#' Batch MALDI peak analysis of a directory
#'
#' This function is to control the flow of actions when batch processing a
#' directory. It establishes the save and recover policies of previously
#' analysed data so that the same data is not reanalyzed twice if new data
#' is added to a directory.
#'
#' @param path Directory with mass spectra to analyze, store and import results;
#' may contain the plate layout(s).
#' @inheritParams import_layout_from_paths.maldi
#' @param manual Do you want to assign peaks manually in the first place or automatically?
#' (If )
#' @param review Do you want to review again all automatically assigned peaks?
#' (Requires RStudio.)
#' @param layout_file,confirm_layout_file,FUN_import_layout,MoreArgs_layout Path to a file that
#' contains metadata associated with each well/group. \code{layout_FUN} is applied
#' to \code{layout_file} before it is joined with the measurement result.
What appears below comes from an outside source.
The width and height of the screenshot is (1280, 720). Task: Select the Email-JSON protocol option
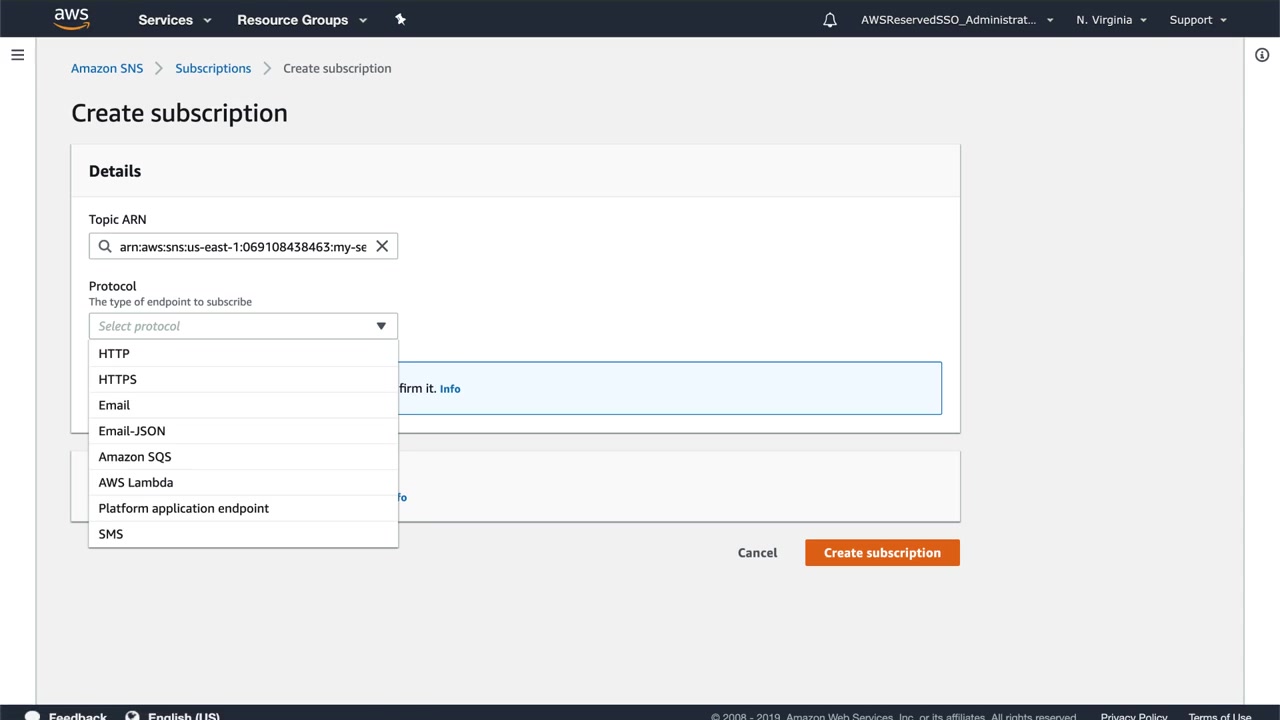tap(132, 431)

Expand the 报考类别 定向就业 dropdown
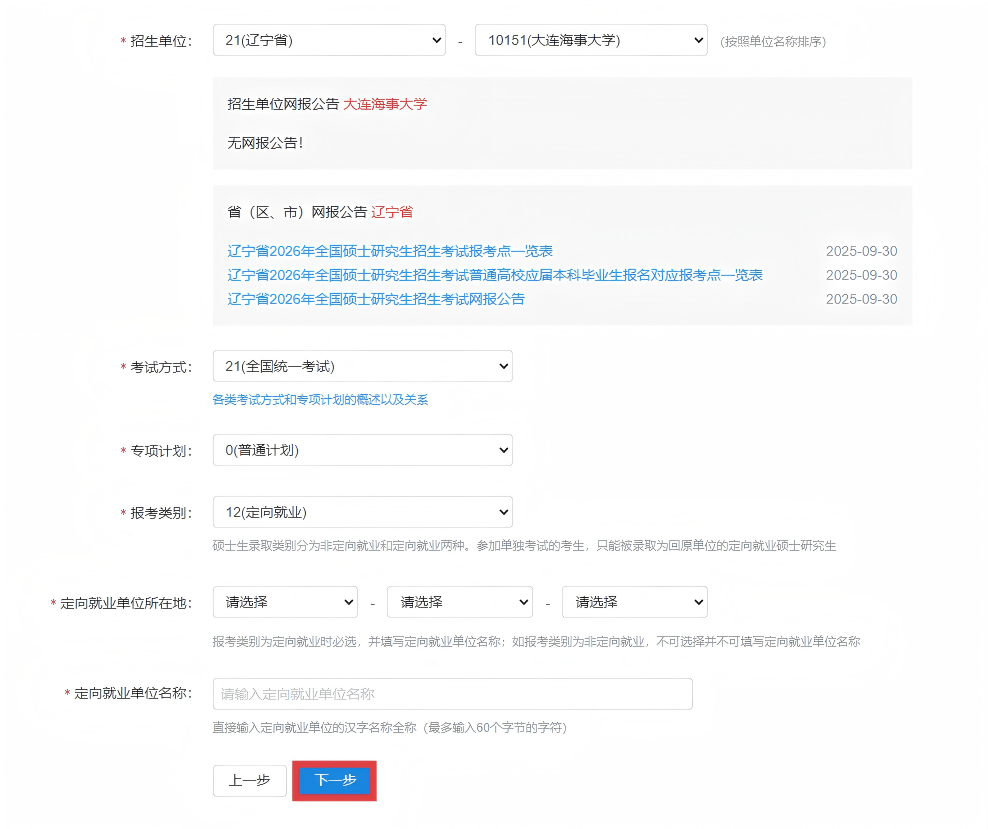click(362, 512)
Must
#' share column names with \link{import_layout_from_paths.maldi}. See Details.
#' @param FUN_spect,MoreArgs_spect The function to be applied for pre-processing
#' the mass spectra using \code{MoreArgs_spect}.
#' @param FUN_peaks,MoreArgs_peaks The function to be applied for peak detection
#' using \code{MoreArgs_peak}.
#' @param FUN_draw,MoreArgs_draw Arguments passed to \code{\link{maldi_draw_peaks_by_well}}.
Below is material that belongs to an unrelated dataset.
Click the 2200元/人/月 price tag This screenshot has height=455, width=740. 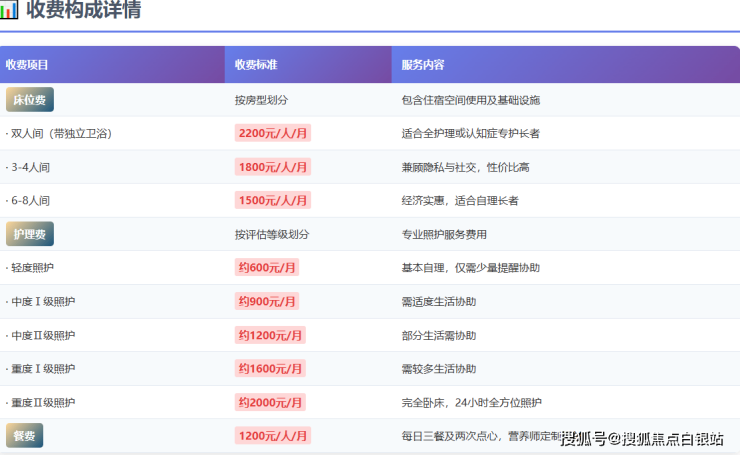[x=273, y=133]
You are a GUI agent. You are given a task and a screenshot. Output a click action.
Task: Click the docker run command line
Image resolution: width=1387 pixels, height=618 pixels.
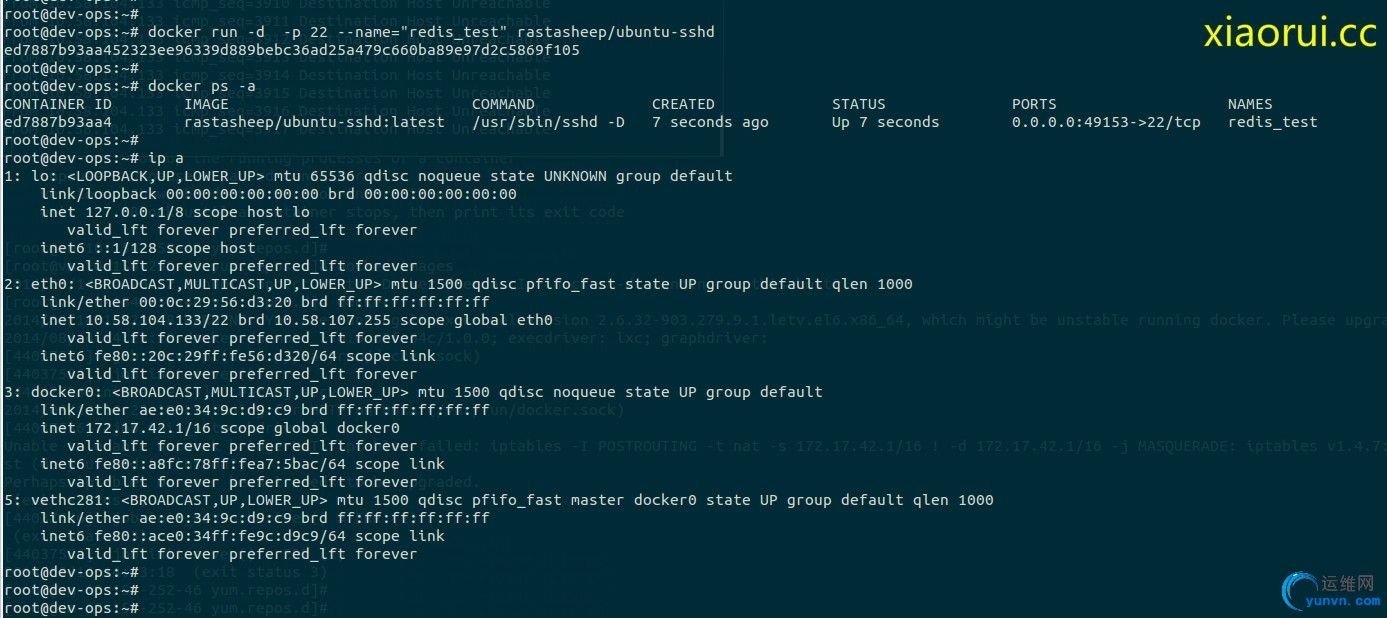[360, 33]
#' @param MoreArgs_device Arguments passed to \code{\link[grDevices:pdf]{pdf()}}.
#' @param stored_peaks.generic Default name for peak backup file.
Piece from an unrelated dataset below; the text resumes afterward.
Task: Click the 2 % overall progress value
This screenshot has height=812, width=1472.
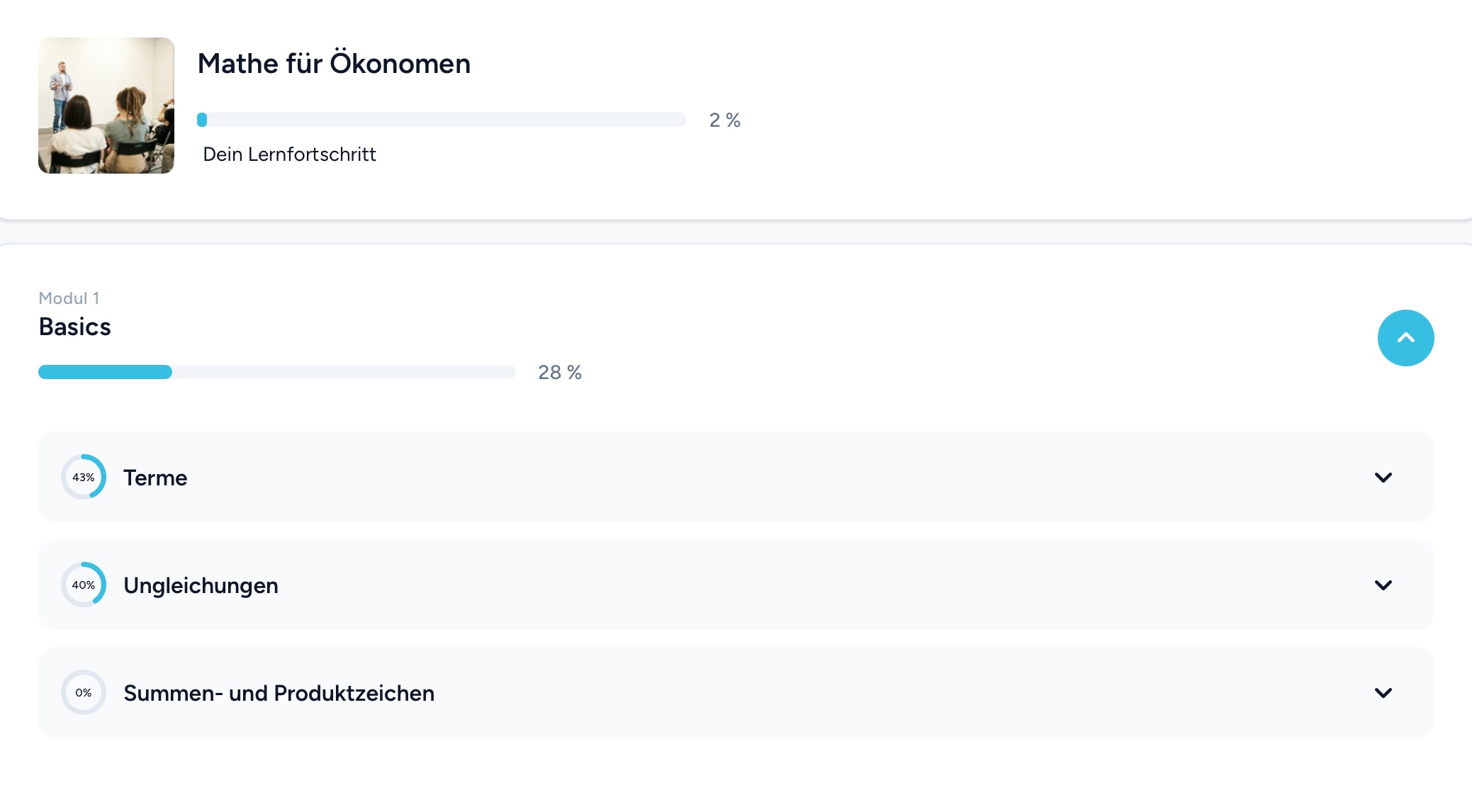Action: [x=724, y=120]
#' @param stored_spect.generic Default name for spectra backup file.
#' @inheritParams summerr::backup_file
#'
#' @details
#' The batch process is split into different stages starting from the selected
#' \code{path} as main directory:
#'
#' \enumerate{
#' \item{import and pre-processing of the spectra,}
#' \item{automated (or manual) peak picking for each spectrum,
#' depending if \code{manual = FALSE} (or \code{TRUE}),}
#' \item{review of automated peak picking if \code{review = TRUE}.}
#' }
#'
#' These tasks are performed by group and the results are stored in the folder
#' enclosing all data of the same group. This is the parent to the folders that
#' match \code{pivot} (the well folders). See \link{import_layout_from_paths.maldi}.
#'
#' If such a folder contains already analyses saved as \code{stored_peaks.generic}
#' or \code{stored_spect.generic}, these analyses can be imported for the next stage;
#' if not, the original files are renamed with a timestamp and new files added.
#'
#' \subsection{Adapting the pipeline}{
#'
#' ...
#'
#' \code{FUN_spect}, \code{FUN_peaks} and \code{layout_import_FUN} is can be of
#' type character or closure.
#'
#' In case \code{FUN_spect} or \code{FUN_peaks} use a function that must determine,
#' e.g. which spectra are repeated measurements from a single well, which is
#' typically accomplished in the default functions using \link{import_layout_from_paths.maldi},
#' the \code{pivot} regex may need to be updated in the corresponding \code{MoreArgs_...}
#' arguments as well. A warning is emitted if it is not.
#'
#' }
#'
#' \subsection{Joining with metadata from external plate layout}{
#'
#' If \code{layout_file} is \code{NULL}, the results will not be joined with an
#' external file that holds associated metadata. (Skip this section.)
#'
#' External plate layouts can be provided via \code{layout_file} either (1) as an
#' absolute path to a single file somwhere in the file system or (2) a file in
#' expressed relative to the selected \code{path}, e.g. "global_layout.xls".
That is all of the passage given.